_EXERCISE PROMPT:_
Copy out the records below line for line, with nothing changed.

_RECORDS TO PROCESS:_
# # # # #
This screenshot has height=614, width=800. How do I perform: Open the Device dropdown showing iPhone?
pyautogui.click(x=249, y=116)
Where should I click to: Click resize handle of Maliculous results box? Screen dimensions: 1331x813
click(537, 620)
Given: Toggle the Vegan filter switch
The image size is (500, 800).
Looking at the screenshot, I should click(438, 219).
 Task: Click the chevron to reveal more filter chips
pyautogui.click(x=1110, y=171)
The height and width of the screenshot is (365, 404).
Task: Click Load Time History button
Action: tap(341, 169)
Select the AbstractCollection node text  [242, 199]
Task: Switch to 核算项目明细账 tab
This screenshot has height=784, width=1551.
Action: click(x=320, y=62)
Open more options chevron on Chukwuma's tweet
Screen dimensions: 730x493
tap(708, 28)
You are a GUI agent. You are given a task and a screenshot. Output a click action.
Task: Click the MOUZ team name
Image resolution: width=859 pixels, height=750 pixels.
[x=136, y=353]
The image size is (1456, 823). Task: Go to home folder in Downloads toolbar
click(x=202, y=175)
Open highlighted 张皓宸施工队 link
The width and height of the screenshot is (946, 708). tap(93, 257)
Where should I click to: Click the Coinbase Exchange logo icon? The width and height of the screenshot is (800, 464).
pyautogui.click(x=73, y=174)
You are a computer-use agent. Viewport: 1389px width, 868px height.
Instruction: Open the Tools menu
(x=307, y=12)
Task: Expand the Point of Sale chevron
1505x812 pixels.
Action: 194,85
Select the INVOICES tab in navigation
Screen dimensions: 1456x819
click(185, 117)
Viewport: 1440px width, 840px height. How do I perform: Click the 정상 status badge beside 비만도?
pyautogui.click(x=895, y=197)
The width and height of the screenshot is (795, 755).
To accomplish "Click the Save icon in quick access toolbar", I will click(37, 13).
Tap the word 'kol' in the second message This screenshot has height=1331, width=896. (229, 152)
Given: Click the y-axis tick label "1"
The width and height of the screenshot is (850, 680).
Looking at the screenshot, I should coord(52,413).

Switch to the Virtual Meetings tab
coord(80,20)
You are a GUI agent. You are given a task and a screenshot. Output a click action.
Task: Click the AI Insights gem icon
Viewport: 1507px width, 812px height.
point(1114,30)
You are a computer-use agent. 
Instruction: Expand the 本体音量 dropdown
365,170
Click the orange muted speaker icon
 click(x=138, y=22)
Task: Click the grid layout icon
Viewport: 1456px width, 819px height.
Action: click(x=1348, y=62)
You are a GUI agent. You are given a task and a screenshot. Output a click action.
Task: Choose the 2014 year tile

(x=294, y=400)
# # # # #
_SOLUTION TO THE EXERCISE:_
This screenshot has height=614, width=800. How do I perform: Open the Device dropdown showing iPhone?
pyautogui.click(x=249, y=116)
Where should I click to: Click resize handle of Maliculous results box? Screen dimensions: 1331x813
click(537, 620)
Given: Toggle the Vegan filter switch
The image size is (500, 800).
Looking at the screenshot, I should click(438, 219).
 Task: Click the chevron to reveal more filter chips
pyautogui.click(x=1110, y=171)
The height and width of the screenshot is (365, 404).
Task: Click Load Time History button
Action: tap(341, 169)
Select the AbstractCollection node text  [242, 199]
Task: Switch to 核算项目明细账 tab
This screenshot has height=784, width=1551.
Action: click(x=320, y=62)
Open more options chevron on Chukwuma's tweet
Screen dimensions: 730x493
tap(708, 28)
You are a GUI agent. You are given a task and a screenshot. Output a click action.
Task: Click the MOUZ team name
Image resolution: width=859 pixels, height=750 pixels.
[x=136, y=353]
The image size is (1456, 823). Task: Go to home folder in Downloads toolbar
click(x=202, y=175)
Open highlighted 张皓宸施工队 link
The width and height of the screenshot is (946, 708). tap(93, 257)
Where should I click to: Click the Coinbase Exchange logo icon? The width and height of the screenshot is (800, 464).
pyautogui.click(x=73, y=174)
You are a computer-use agent. Viewport: 1389px width, 868px height.
Instruction: Open the Tools menu
(x=307, y=12)
Task: Expand the Point of Sale chevron
1505x812 pixels.
Action: 194,85
Select the INVOICES tab in navigation
Screen dimensions: 1456x819
click(185, 117)
Viewport: 1440px width, 840px height. How do I perform: Click the 정상 status badge beside 비만도?
pyautogui.click(x=895, y=197)
The width and height of the screenshot is (795, 755).
To accomplish "Click the Save icon in quick access toolbar", I will click(37, 13).
Tap the word 'kol' in the second message This screenshot has height=1331, width=896. (229, 152)
Given: Click the y-axis tick label "1"
The width and height of the screenshot is (850, 680).
Looking at the screenshot, I should coord(52,413).

Switch to the Virtual Meetings tab
coord(80,20)
You are a GUI agent. You are given a task and a screenshot. Output a click action.
Task: Click the AI Insights gem icon
Viewport: 1507px width, 812px height.
point(1114,30)
You are a computer-use agent. 
Instruction: Expand the 本体音量 dropdown
365,170
Click the orange muted speaker icon
 click(x=138, y=22)
Task: Click the grid layout icon
Viewport: 1456px width, 819px height.
Action: click(x=1348, y=62)
You are a GUI agent. You are given a task and a screenshot. Output a click action.
Task: Choose the 2014 year tile

(x=294, y=400)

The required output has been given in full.